From owner-freebsd-net@FreeBSD.ORG  Mon Jun  4 00:22:41 2012
Return-Path: <owner-freebsd-net@FreeBSD.ORG>
Delivered-To: freebsd-net@freebsd.org
Received: from mx1.freebsd.org (mx1.freebsd.org [69.147.83.52])
	by hub.freebsd.org (Postfix) with ESMTP id 6814F106566C
	for <freebsd-net@freebsd.org>; Mon,  4 Jun 2012 00:22:41 +0000 (UTC)
	(envelope-from lstewart@freebsd.org)
Received: from lauren.room52.net (lauren.room52.net [210.50.193.198])
	by mx1.freebsd.org (Postfix) with ESMTP id EF39C8FC15
	for <freebsd-net@freebsd.org>; Mon,  4 Jun 2012 00:22:40 +0000 (UTC)

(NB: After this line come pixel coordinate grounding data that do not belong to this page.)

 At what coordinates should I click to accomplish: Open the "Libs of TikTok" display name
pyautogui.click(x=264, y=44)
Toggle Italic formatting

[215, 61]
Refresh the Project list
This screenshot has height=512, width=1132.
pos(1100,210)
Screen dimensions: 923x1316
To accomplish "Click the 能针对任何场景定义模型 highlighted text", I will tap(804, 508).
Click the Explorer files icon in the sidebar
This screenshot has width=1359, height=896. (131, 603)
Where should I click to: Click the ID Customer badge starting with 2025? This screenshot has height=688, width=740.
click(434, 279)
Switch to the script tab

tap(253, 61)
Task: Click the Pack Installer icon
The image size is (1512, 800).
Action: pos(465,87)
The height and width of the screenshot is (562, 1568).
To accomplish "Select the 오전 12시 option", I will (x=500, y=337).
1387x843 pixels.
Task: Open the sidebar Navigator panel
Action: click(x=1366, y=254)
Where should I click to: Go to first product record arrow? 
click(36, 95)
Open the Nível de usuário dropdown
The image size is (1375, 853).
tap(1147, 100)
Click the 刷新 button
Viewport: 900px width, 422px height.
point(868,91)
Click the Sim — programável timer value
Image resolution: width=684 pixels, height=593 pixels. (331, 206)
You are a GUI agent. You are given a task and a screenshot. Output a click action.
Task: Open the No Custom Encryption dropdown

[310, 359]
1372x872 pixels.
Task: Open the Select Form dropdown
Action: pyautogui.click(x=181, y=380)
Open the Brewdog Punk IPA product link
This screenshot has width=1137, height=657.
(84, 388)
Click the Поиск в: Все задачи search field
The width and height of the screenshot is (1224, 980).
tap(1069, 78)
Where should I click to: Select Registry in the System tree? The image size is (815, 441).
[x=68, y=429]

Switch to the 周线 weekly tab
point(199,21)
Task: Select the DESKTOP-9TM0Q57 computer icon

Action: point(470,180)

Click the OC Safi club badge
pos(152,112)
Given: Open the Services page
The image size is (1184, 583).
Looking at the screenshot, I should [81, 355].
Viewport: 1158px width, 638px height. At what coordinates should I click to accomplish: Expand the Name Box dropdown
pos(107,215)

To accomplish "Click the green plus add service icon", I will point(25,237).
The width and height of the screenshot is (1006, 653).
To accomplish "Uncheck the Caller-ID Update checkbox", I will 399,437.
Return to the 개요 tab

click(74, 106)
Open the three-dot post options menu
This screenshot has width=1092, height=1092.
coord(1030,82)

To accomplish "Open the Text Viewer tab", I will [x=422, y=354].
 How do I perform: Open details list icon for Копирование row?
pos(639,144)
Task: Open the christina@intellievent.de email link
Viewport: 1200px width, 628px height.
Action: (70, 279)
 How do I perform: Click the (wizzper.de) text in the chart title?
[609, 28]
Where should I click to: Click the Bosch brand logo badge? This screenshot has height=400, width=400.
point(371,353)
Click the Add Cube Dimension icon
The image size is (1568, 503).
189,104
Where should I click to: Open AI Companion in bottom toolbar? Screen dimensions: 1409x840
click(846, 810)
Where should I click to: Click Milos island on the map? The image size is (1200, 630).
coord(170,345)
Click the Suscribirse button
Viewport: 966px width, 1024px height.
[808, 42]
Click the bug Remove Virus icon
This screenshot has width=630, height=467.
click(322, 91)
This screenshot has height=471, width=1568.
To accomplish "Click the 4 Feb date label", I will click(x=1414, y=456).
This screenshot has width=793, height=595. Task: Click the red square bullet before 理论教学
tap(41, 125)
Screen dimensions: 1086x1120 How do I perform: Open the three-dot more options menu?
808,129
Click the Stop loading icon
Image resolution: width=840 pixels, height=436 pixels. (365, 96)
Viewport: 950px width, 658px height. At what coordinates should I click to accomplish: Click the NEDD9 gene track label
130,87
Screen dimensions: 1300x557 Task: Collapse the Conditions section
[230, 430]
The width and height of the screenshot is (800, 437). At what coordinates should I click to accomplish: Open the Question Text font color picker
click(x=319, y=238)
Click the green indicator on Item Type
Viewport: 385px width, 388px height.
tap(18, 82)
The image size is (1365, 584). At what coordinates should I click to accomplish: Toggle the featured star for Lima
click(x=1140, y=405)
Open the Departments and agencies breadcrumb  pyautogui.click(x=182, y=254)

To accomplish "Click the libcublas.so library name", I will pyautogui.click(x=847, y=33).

Received: from lstewart.caia.swin.edu.au (lstewart.caia.swin.edu.au
	[136.186.229.95])
	by lauren.room52.net (Postfix) with ESMTPSA id 147E77E8CB;
	Mon,  4 Jun 2012 10:22:33 +1000 (EST)
Message-ID: <4FCBFFC8.8000402@freebsd.org>
Date: Mon, 04 Jun 2012 10:22:32 +1000
From: Lawrence Stewart <lstewart@freebsd.org>
User-Agent: Mozilla/5.0 (X11; FreeBSD amd64;
	rv:10.0.2) Gecko/20120311 Thunderbird/10.0.2
MIME-Version: 1.0
To: Kevin Oberman <kob6558@gmail.com>
References: <CAN6yY1sLxFJ18ANO7nQqLetnJiT-K6pHC-X3yT1dWuWGa0VLUg@mail.gmail.com>
	<4FBF88CE.20209@cs.duke.edu>
	<CAN6yY1v+vf=SW7WDGHxCkJtOdj8K3f450jNxFWK_Jc+-pFg0nA@mail.gmail.com>
	<4FC82D6C.4050309@freebsd.org>
	<CAN6yY1v08qk2VhXFg0Qiz-pMM6md2c_E_kEvA-oqbxuvSN1JDg@mail.gmail.com>
In-Reply-To: <CAN6yY1v08qk2VhXFg0Qiz-pMM6md2c_E_kEvA-oqbxuvSN1JDg@mail.gmail.com>
Content-Type: text/plain; charset=ISO-8859-1; format=flowed
Content-Transfer-Encoding: 7bit
X-Spam-Status: No, score=0.0 required=5.0 tests=UNPARSEABLE_RELAY
	autolearn=unavailable version=3.3.2
X-Spam-Checker-Version: SpamAssassin 3.3.2 (2011-06-06) on lauren.room52.net
Cc: freebsd-net@freebsd.org, Andrew Gallatin <gallatin@cs.duke.edu>,
	Andrew Gallatin <gallatin@myri.com>
Subject: Re: Major performance hit with ToS setting
X-BeenThere: freebsd-net@freebsd.org
X-Mailman-Version: 2.1.5
Precedence: list
List-Id: Networking and TCP/IP with FreeBSD <freebsd-net.freebsd.org>
List-Unsubscribe: <http://lists.freebsd.org/mailman/listinfo/freebsd-net>,
	<mailto:freebsd-net-request@freebsd.org?subject=unsubscribe>
List-Archive: <http://lists.freebsd.org/pipermail/freebsd-net>
List-Post: <mailto:freebsd-net@freebsd.org>
List-Help: <mailto:freebsd-net-request@freebsd.org?subject=help>
List-Subscribe: <http://lists.freebsd.org/mailman/listinfo/freebsd-net>,
	<mailto:freebsd-net-request@freebsd.org?subject=subscribe>
X-List-Received-Date: Mon, 04 Jun 2012 00:22:41 -0000

On 06/03/12 15:18, Kevin Oberman wrote:
> On Fri, Jun 1, 2012 at 2:48 AM, Lawrence Stewart<lstewart@freebsd.org>  wrote:
>> On 05/31/12 13:33, Kevin Oberman wrote:
>> [snip]
>>>
>>> I used SIFTR at the suggestion of Lawrence Stewart who headed the
>>>
>>> project to bring plugable congestion algorithms to FreeBSD and found
>>> really odd congestion behavior. First, I do see a triple ACK, but the
>>> congestion window suddenly drops from 73K to 8K. If I understand
>>> CUBIC, it should half the congestion window, not what is happening..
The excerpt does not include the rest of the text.